Przy tym dotychczas większość odpowiedzi odnajdywanych
przeze mnie na drogach wiary kończyła się na stwierdzeniach dotyczących
tego, co należy czynić. W Opus Dei natomiast mówiono, jakie praktyczne
środki należy stosować, aby osiągnąć doskonałość chrześcijańską, "
jak to robić" po ludzku, aby spotkać Boga na drogach codziennego
życia.
- Jak w praktyce stosuje Pan wskazówki bł. Josemarii?
- Założyciel Opus Dei powiedział niegdyś, że "rodzina to najlepszy interes". I rzeczywiście, codziennie odkrywam, że czas hojnie poświęcony rodzinie procentuje bardzo szybko. Można powiedzieć, że niejako "ogrzewam się" w cieple domowego ogniska. Oczywiście, nie oznacza to, że nie pojawiają się trudniejsze chwile wynikające z okoliczności zewnętrznych lub zwykłych ludzkich słabości. Jednak nauka bł. Josemarii zawsze wskazuje nam właściwy kurs, który pozwala po burzy zawinąć do spokojnego portu. Uczymy się po prostu, jak stawiać sobie wymagania, jak ćwiczyć się w zwykłych, ludzkich cnotach, które uprzyjemniają życie innym i sprawiają, że staramy się, aby w naszym domu panował klimat szczęścia i radości.
- A jak rozwija się praca zawodowa?
- Gdy pracuję, często myślę o zdaniu Autora Drogi:
"Temu, kto ma szansę zostać uczonym, nie przebaczymy, jeśli
nim nie zostanie". Jestem informatykiem, uzyskałem tytuł doktora,
mam zajęcia ze studentami na wyższej uczelni. Próbuję jednocześnie
podejmować działalność naukową, co we współczesnych realiach nie
jest dla ojca wielodzietnej rodziny sprawą prostą. Ale dzięki Założycielowi
Opus Dei codziennie odkrywam, że praca zawodowa jest częścią powołania
chrześcijańskiego.

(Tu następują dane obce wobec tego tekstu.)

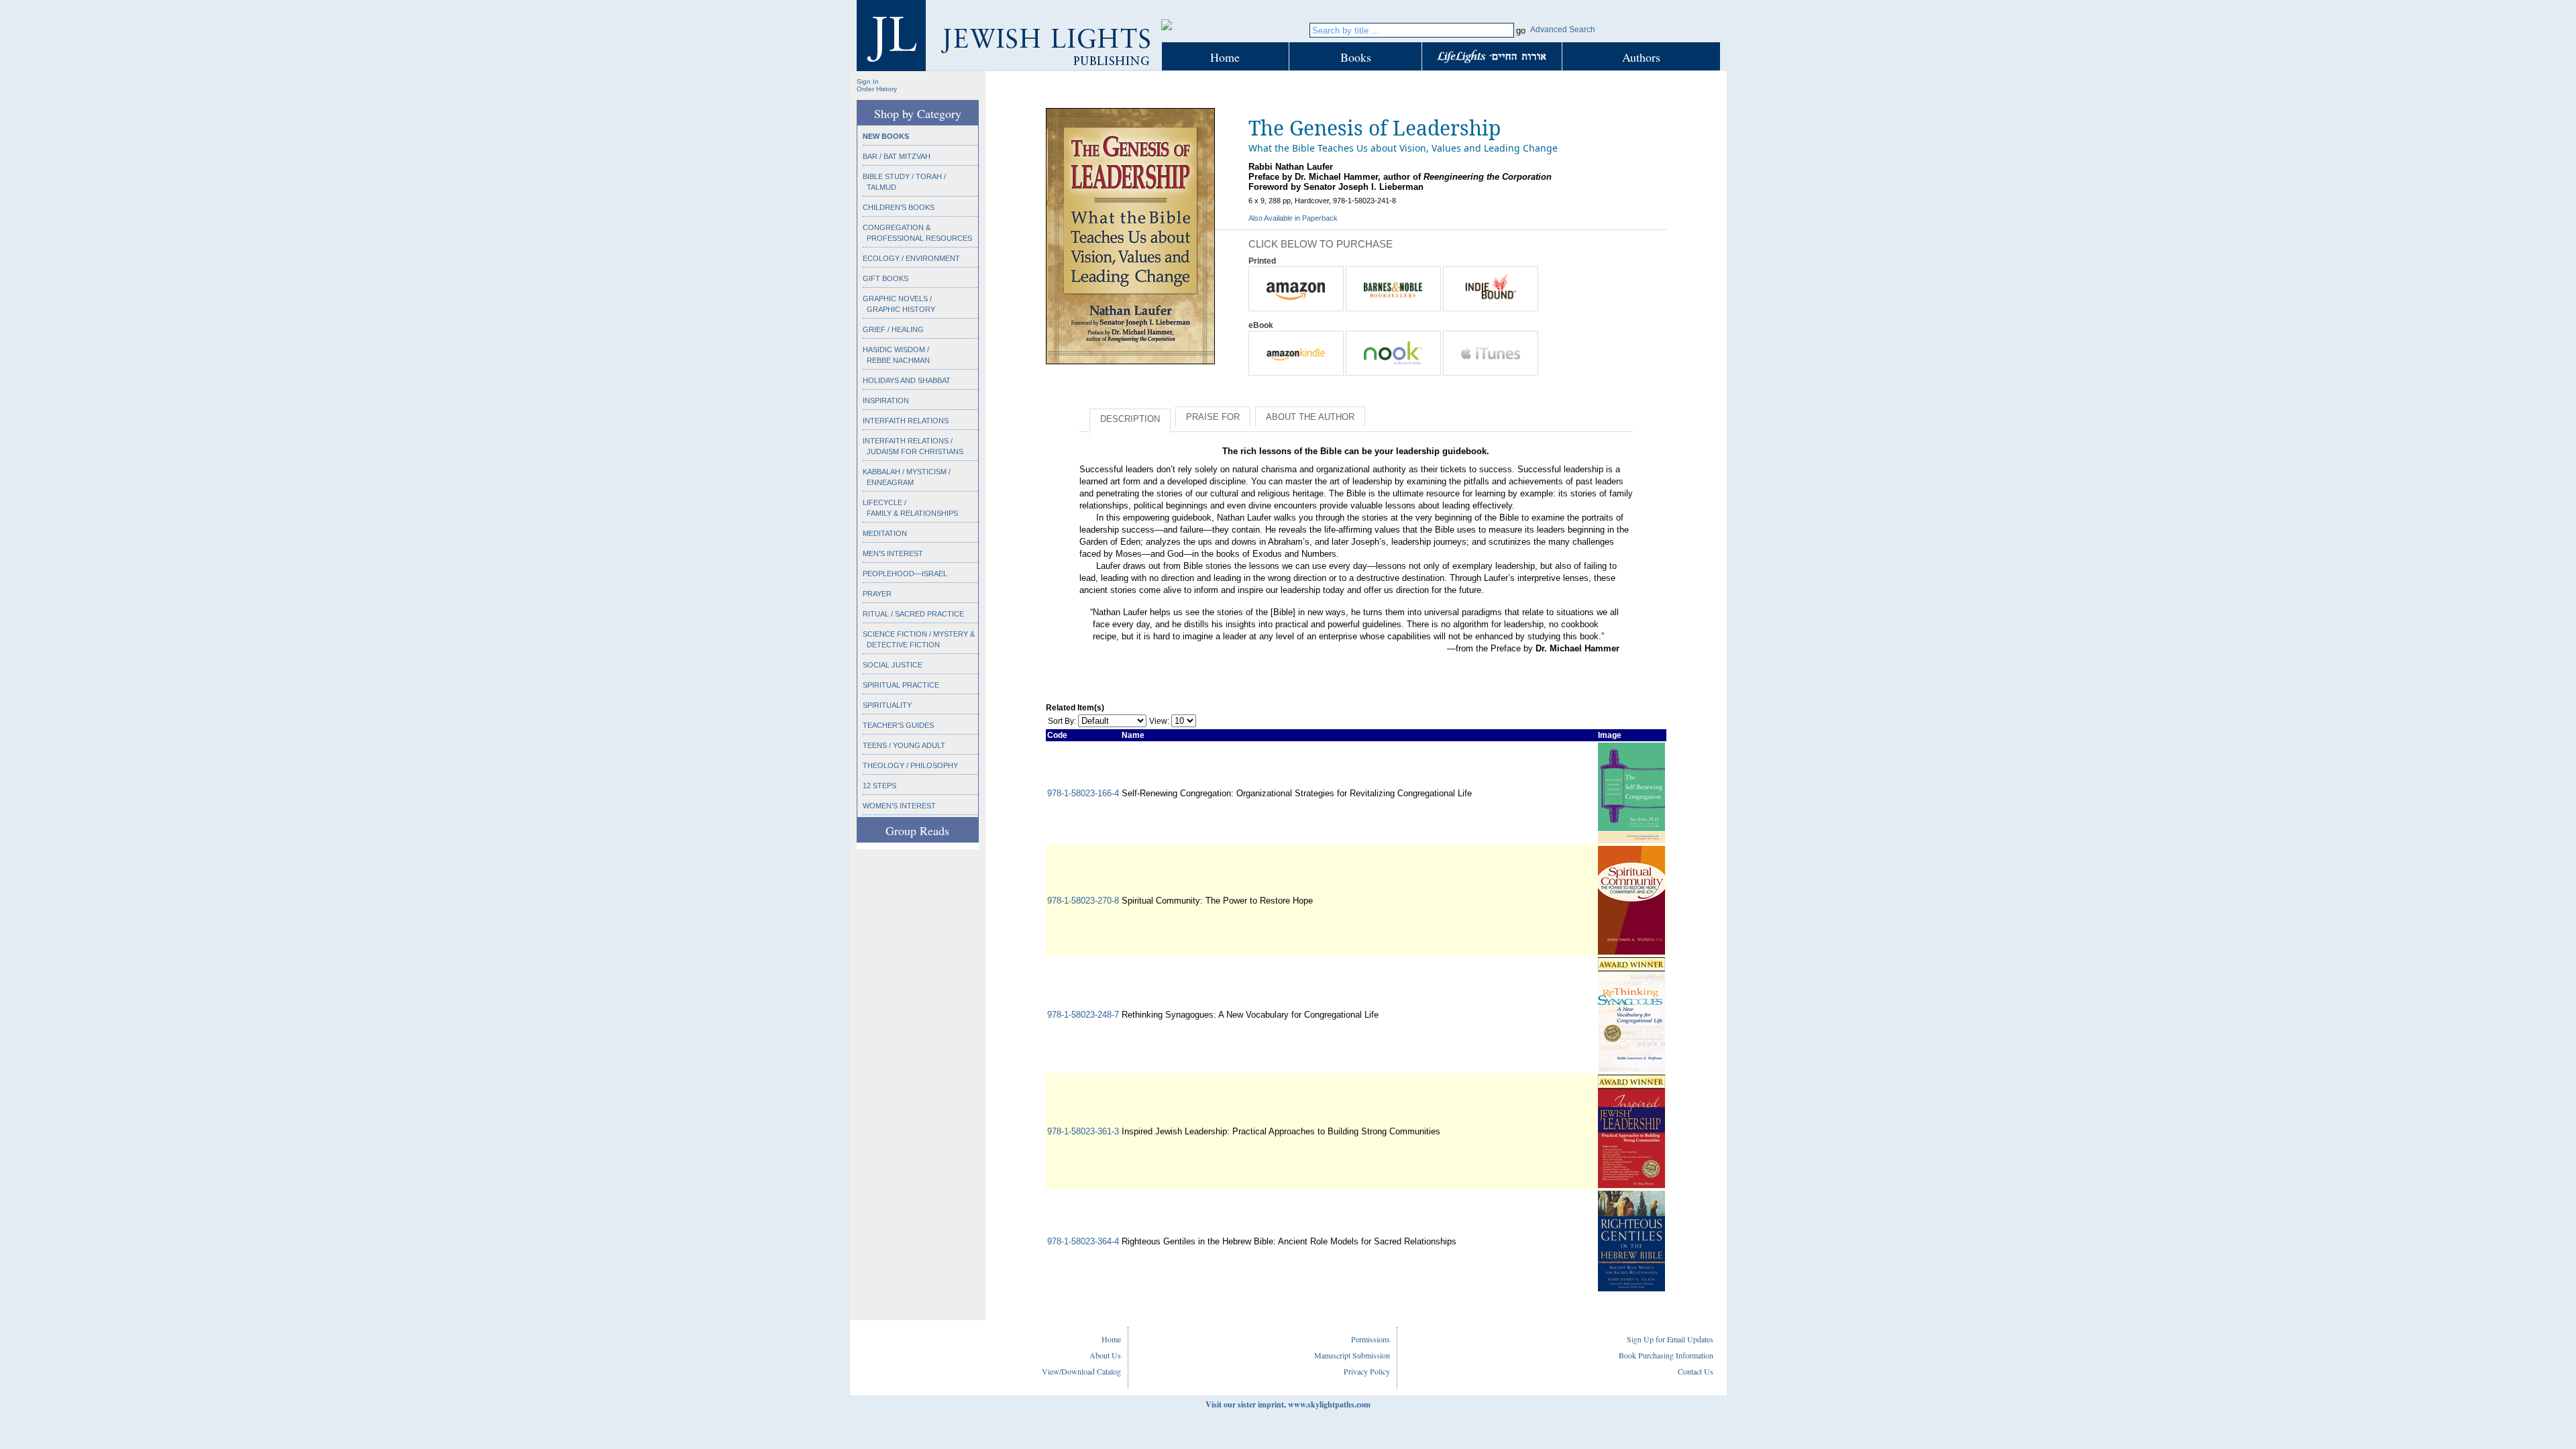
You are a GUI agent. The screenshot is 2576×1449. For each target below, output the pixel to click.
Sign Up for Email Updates (1670, 1339)
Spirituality (887, 705)
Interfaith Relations (906, 421)
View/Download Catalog (1081, 1371)
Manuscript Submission (1352, 1355)
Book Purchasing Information (1666, 1355)
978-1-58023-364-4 (1083, 1241)
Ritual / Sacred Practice (913, 614)
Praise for (1213, 417)
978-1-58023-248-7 (1083, 1015)
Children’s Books (898, 207)
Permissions (1370, 1339)
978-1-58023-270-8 (1083, 901)
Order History (877, 89)
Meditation (885, 533)
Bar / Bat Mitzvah (896, 156)
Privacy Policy (1367, 1371)
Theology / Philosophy (910, 765)
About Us (1105, 1355)
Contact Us (1695, 1371)
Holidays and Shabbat (907, 380)
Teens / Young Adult (904, 745)
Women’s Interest (899, 806)
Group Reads (917, 830)
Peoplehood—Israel (905, 574)
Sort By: (1062, 721)
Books (1355, 57)
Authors (1641, 57)
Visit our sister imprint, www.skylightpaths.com (1288, 1404)
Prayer (877, 594)
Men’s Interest (893, 553)
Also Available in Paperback (1293, 218)
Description (1130, 419)
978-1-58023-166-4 (1083, 793)
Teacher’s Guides (898, 725)
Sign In (868, 81)
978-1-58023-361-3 (1083, 1131)
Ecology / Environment (911, 258)
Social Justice (892, 665)
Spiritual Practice (901, 685)
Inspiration (886, 400)
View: (1159, 721)
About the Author (1310, 417)
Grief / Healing (893, 329)
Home (1225, 57)
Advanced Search (1562, 29)
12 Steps (879, 786)
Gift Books (885, 278)
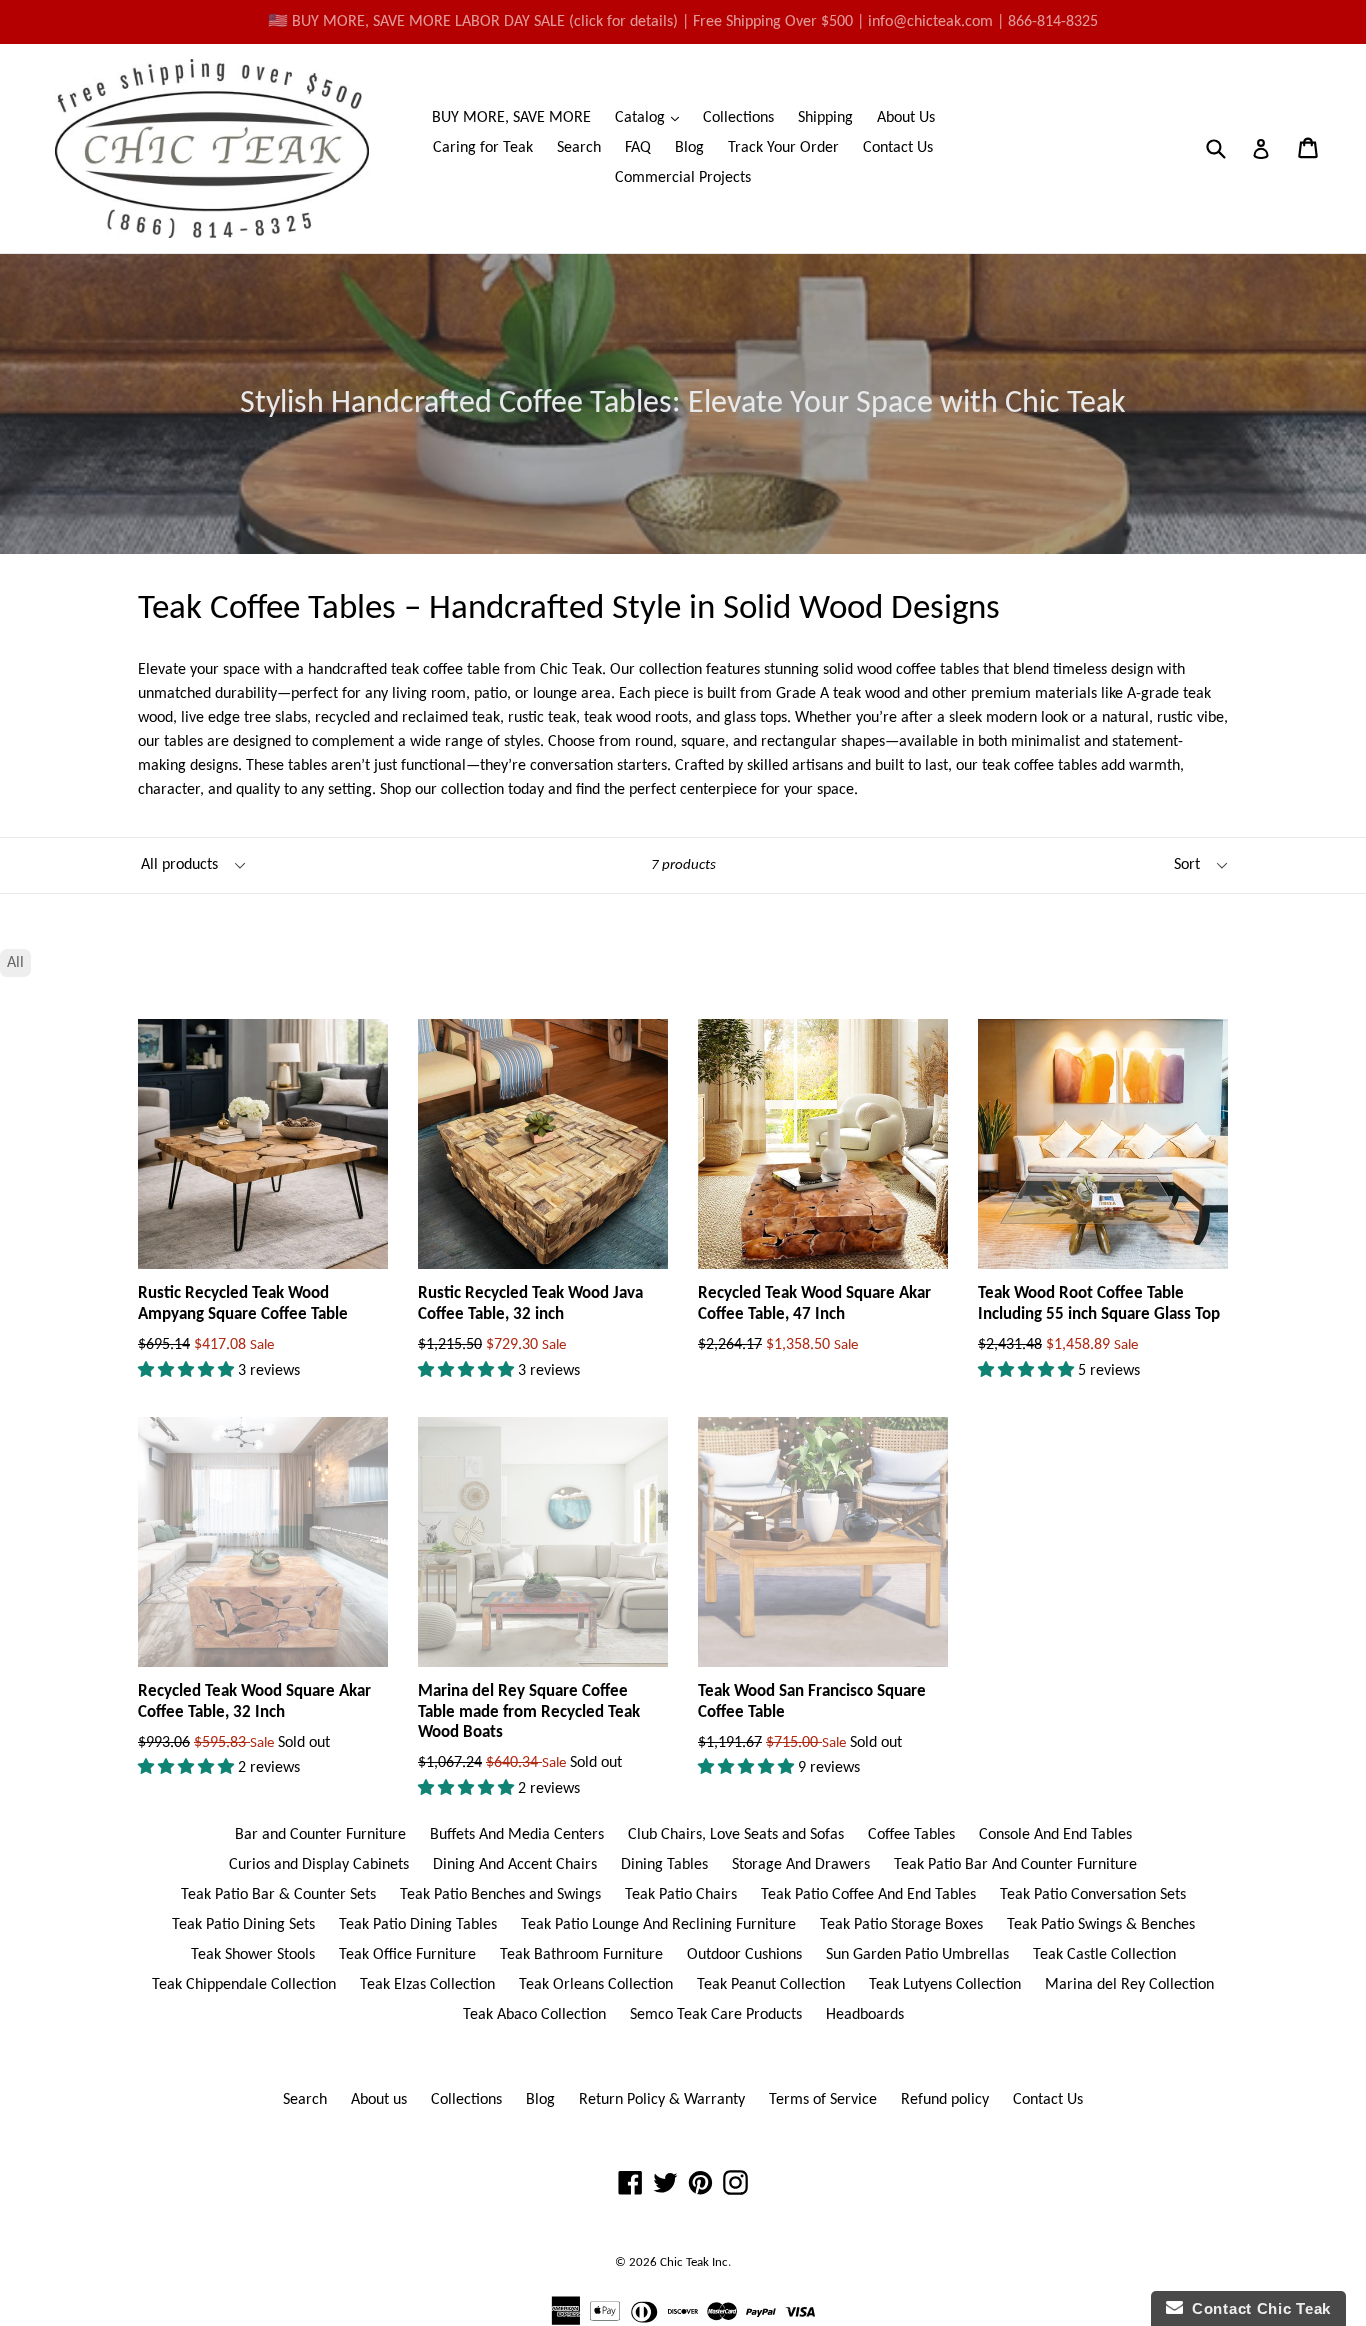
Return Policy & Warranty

Właśnie pracę trzeba i można uświęcać, ofiarując
Bogu to, co się robi i starając się, by było to wykonane z jak największą
fachowością.
- Ksiądz EscrivaM wiele miejsca w swoim nauczaniu poświęca apostolstwu, które powinno być oparte na przyjaźni i zaufaniu. Co to konkretnie oznacza w Pana życiu?
- Znane porzekadło mówi, iż aby zrodziła się przyjaźń, potrzebne są dwie rzeczy, czas i coś wspólnego. Jest to kolejny fantastyczny przykład owej naturalności i prostoty nauki Założyciela Opus Dei. Tych przyjaźni jest wiele: w pierwszym rzędzie z moimi dziećmi, z moją żoną, z najbliższymi. Następnie przyjaźń z kolegami z pracy, z ludźmi znanymi z różnych środowisk. Trzeba poświęcać im czas i szukać czegoś wspólnego. Tym ostatecznym wspólnym celem powinien być Pan Bóg.